*** DATASET RECORDS ***

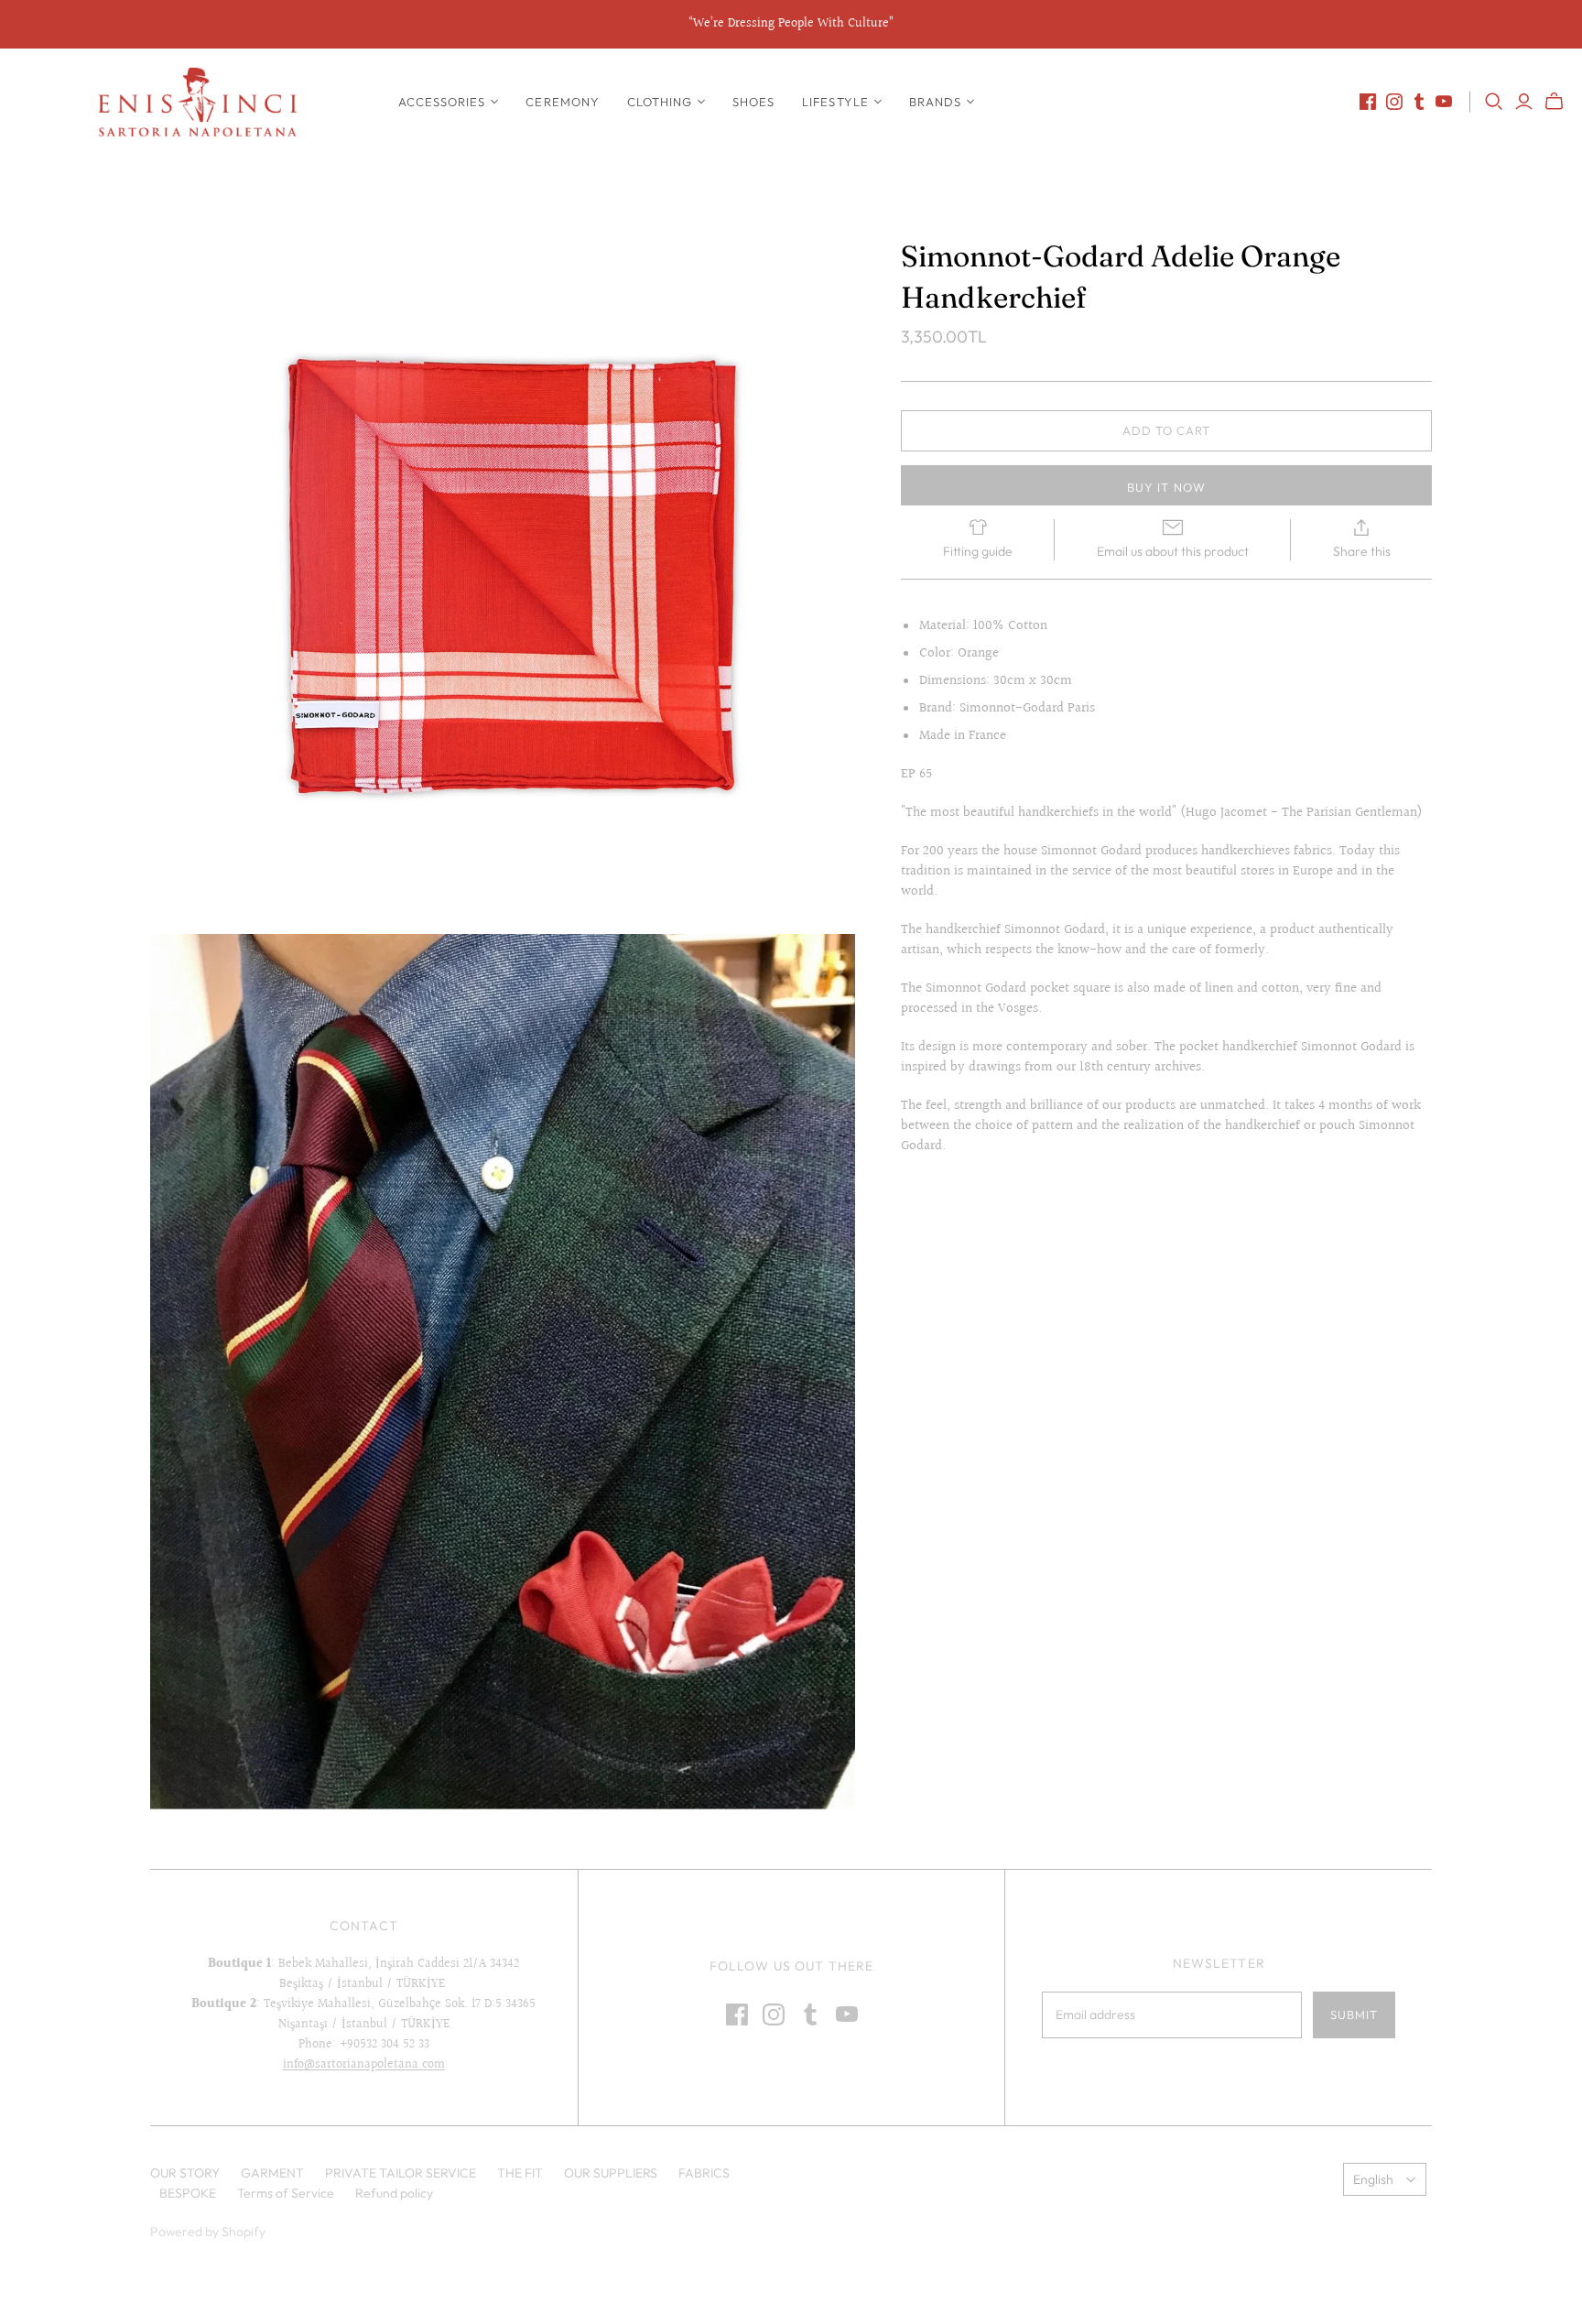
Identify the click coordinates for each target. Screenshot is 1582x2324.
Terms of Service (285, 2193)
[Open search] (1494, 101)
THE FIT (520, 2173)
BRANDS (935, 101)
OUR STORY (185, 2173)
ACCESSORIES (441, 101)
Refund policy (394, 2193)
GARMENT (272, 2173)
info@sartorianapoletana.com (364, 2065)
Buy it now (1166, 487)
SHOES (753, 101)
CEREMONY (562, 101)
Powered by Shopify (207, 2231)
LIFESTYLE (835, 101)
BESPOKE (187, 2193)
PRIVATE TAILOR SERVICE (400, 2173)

***

Each line from the one containing "Powered by Shopify (207, 2231)" to the close of the records must appear in the output exactly, and no other line.

Powered by Shopify (207, 2231)
LIFESTYLE (835, 101)
BESPOKE (187, 2193)
PRIVATE TAILOR SERVICE (400, 2173)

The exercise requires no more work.